Text provided START
# Just acquired a baby woodie.



## pigeonpoo (Sep 16, 2005)

A neighbour has just presented me with a baby woodie!! Because I have racing pigeons the neighbourhood seems to think that I am an avian vet OK, so I can cope with the found racing pigeons and with the odd feral but this baby is beyond my experience. I emailed Cynth but now realise I'm not sure where her reply will be found so I am posting here again.....

The baby looks too young to fledge though he is, or rather was, fully covered under his wings. There is an abrasion there and some feathers missing. In addition, he has only three or four tail feathers and these look pipey to me. He cannot take his weight on his legs but uses his wings to try to move. Poops are dark brown/black with the usual blob of white. His undercarriage is covered in mud and possibly poop but I am reluctant to bath him in case of stressing him further.

I have rehydrated him and given him about 40 peas and a calcium tablet....where do I go from here?

Cynth, I am about half an hour from Nootie if you have her number and she is still rehabbing maybe she will take him?

Thanks.
Sue


----------



## pigeonpoo (Sep 16, 2005)

Photos of the youngster. The tail feathers are open at the ends but still in the sheath nearer the body.


----------



## Feefo (Feb 8, 2002)

Hi Sue,

You have done everything right but the missing feathers and puncture mark could point to a predator attack and the need for antibiotics.

I will PM you the numbers I have for Helen.

Cynthia


----------



## pigeonpoo (Sep 16, 2005)

Thanks Cynth,

No reply on those numbers. I have PMed you.

Sue


----------



## wolfwood (Jan 26, 2009)

Are Wood Pigeons really as big as the photo looks? What a beauty!


----------



## pigeonpoo (Sep 16, 2005)

They are indeed large birds - certainly larger than a regular homing pigeon.


----------



## pigeonpoo (Sep 16, 2005)
Text provided END
Excerpted data START
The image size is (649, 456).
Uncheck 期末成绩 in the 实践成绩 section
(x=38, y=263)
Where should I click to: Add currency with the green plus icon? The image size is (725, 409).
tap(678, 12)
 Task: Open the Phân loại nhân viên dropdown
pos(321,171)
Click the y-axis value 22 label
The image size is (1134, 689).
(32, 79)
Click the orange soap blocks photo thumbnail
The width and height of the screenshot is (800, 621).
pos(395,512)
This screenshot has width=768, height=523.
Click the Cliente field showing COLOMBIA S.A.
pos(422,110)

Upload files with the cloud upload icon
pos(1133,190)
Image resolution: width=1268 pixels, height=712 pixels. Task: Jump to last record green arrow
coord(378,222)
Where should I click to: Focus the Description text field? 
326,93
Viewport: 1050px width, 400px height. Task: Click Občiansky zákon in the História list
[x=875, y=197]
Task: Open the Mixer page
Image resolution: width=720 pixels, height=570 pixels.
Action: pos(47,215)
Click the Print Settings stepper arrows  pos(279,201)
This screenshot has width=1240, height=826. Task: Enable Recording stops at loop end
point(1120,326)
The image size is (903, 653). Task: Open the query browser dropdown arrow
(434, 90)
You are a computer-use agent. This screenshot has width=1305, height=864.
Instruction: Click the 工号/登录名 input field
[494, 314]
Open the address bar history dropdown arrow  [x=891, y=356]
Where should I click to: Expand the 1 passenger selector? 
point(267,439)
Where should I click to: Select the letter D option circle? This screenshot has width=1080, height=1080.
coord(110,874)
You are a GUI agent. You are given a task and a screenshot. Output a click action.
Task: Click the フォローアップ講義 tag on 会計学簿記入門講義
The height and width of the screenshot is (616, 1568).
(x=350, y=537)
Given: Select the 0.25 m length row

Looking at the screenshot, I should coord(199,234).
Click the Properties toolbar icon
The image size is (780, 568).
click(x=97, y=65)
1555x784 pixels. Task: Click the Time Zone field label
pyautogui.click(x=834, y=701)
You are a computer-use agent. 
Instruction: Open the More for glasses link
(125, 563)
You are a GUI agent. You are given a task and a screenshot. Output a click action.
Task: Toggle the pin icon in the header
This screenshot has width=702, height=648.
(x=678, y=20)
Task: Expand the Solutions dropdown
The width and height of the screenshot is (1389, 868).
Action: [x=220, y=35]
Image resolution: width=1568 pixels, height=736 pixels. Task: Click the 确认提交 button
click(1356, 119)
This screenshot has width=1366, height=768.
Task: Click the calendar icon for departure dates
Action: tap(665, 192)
Excerpted data END
• **Required work**
• 1. In the forum thread about the baby woodie, what could the missing feathers and puncture mark indicate?
• 2. In the forum thread about the baby woodie, reproduce the part that opens with the words containing "The baby looks" and closes with "will take him?", substituting "corn" for "peas".
• 3. Extend the forum thread about the baby woodie from where it stops.

• **Answers below**
• 1. A predator attack and the need for antibiotics.

• 2.
The baby looks too young to fledge though he is, or rather was, fully covered under his wings. There is an abrasion there and some feathers missing. In addition, he has only three or four tail feathers and these look pipey to me. He cannot take his weight on his legs but uses his wings to try to move. Poops are dark brown/black with the usual blob of white. His undercarriage is covered in mud and possibly poop but I am reluctant to bath him in case of stressing him further.

I have rehydrated him and given him about 40 corn and a calcium tablet....where do I go from here?

Cynth, I am about half an hour from Nootie if you have her number and she is still rehabbing maybe she will take him?

• 3.
Aaargh! I can't get in touch with Nootie and can't wait any longer with this baby, he needs antibiotics as Cynth thinks he might have been the victim of a cat given that he has so few tail feathers and a wound on his breast. He has survived the night and I intend to get him to the vets today - no surgery until five this evening though.

If I continue to feed thawed peas, does he also need water giving? He is not drinking or eating himself - possible due to shock or maybe he is not quite old enough yet... I have given him pigeon mix but perhaps he doesn't recognise it.

Sue


----------



## amyable (Jul 7, 2007)

Poor soul, I hope he's ok.

I don't think you need worry about water if you're giving defrosted peas as they have quite a bit of moisture in them.

Best of luck today at the vets,

Janet


----------



## pigeonpoo (Sep 16, 2005)

Many thanks Cynth and Janet for your advice with this baby.

I didn't like the look of him when I went to feed at lunch time - his droppings had turned to liquid and he didn't seem as feisty. I decided that he couldn't wait till the evening to see the vet (who refused to prescribe over the phone this morning, even though Cynth had told me what to ask for).

I was able to do a bit of juggling with my schedule and took him to The Three Owls Bird Sanctuary. I was very impressed by the set up there and was assured that Buddy (the woodie), as I named him, would be given every chance and released as soon as he was ready. There was a huge aviary just for woodies where he could learn to feed himself and socialise before the release. I was given a number to identify him and can ring any time to check on his progress. I shall ring in a week and update here.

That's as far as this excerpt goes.